To Ken's point - we reduced our annual billing software expense from $24,000/yr to about $4000/yr by moving away from a per-subscriber-fee billing software to a buy-it-once-and-pay-annual-maintenance billing software. The $4000/yr includes the XL EC2 Windows server instance. In terms of billing and operational functionality, it was a NET0 change.


Jesse DuPont

Owner / Network Architect
email: jesse.dup...@celeritycorp.net
Celerity Networks LLC / Celerity Broadband LLC
Like us! facebook.com/celeritynetworksllc

Like us! facebook.com/celeritybroadband

 

On 8/14/20 12:32 PM, Cameron Crum wrote:
What is your business model based on again? Why would you deny someone else the same model? I think most people don't realize that you are always going to pay one way or another. Just because it is big chunks every once in a while vs small chucks over time doesn't make a difference. You may pay in other ways like increased employment costs, multiple platforms to perform all the same functions, time in doing triple data entry into those platforms, etc, etc. 

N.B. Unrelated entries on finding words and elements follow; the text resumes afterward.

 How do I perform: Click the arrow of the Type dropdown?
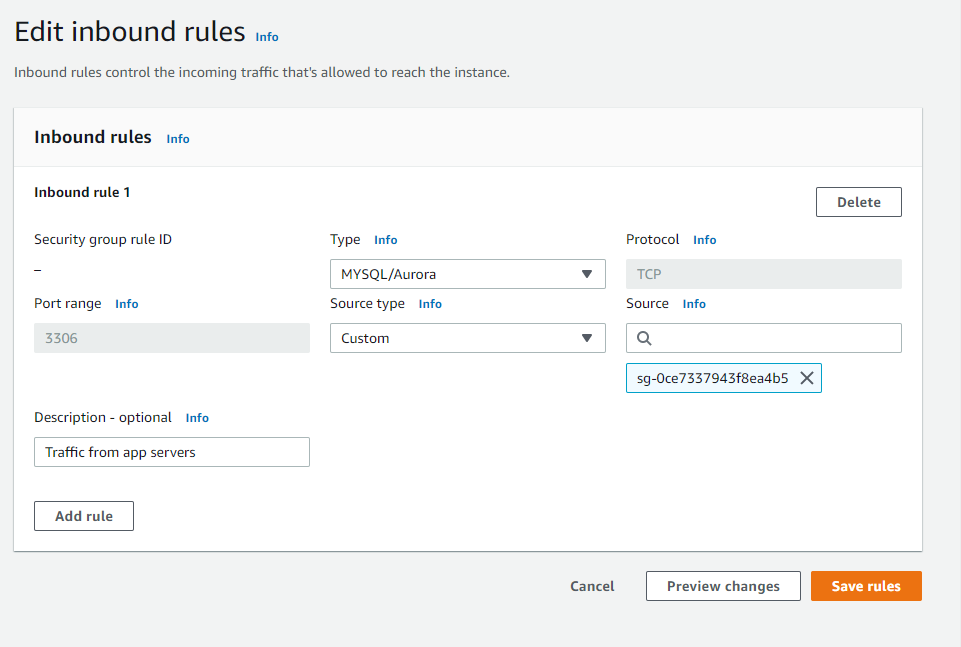587,274
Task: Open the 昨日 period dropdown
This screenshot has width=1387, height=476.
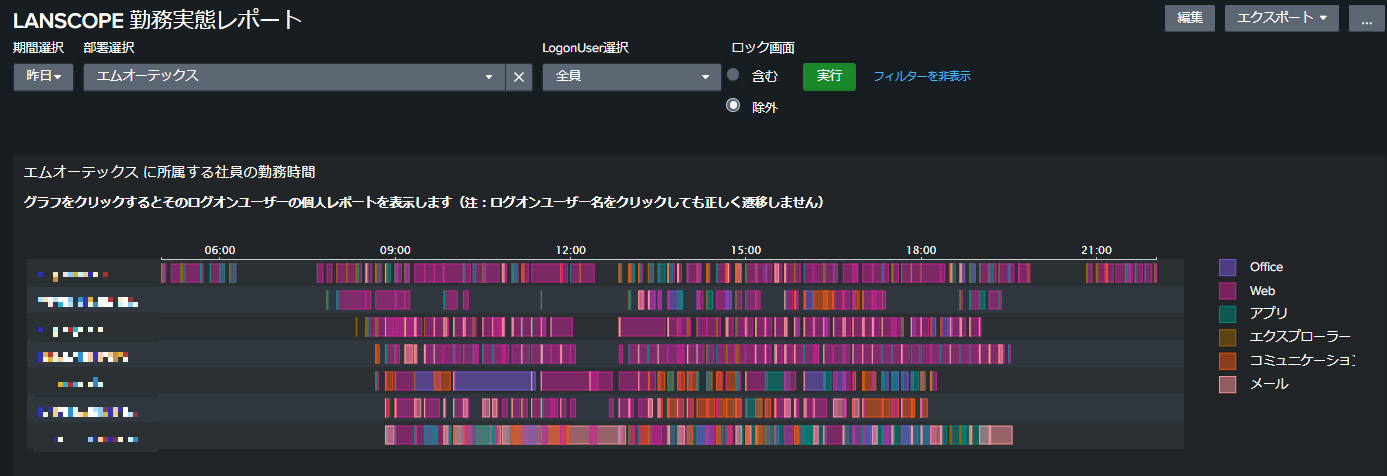Action: (x=43, y=77)
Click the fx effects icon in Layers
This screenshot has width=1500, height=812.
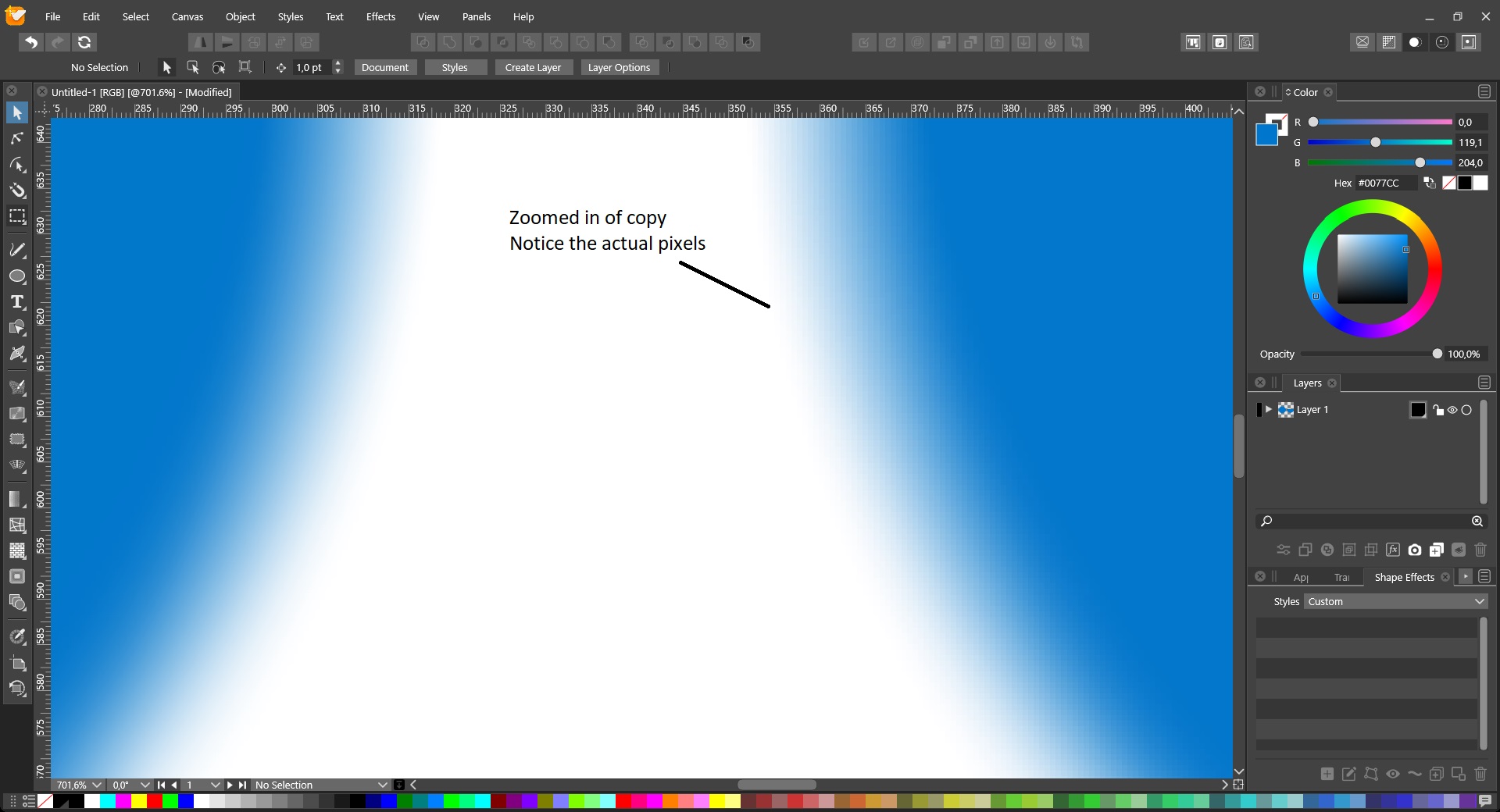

On Fri, Aug 14, 2020 at 11:53 AM Seth Mattinen <se...@rollernet.us> wrote:
On 8/14/20 5:46 AM, Mike Hammett wrote:
> SAAS is a developer's lazy way out. Traditionally, you had to innovate
> with your product to entice people to give you more money. Now they have
> to give you more money to keep operating.


I find it frustrating because *everyone* wants a piece of recurring
revenue. Am I just generating revenue to feed to subscriptions?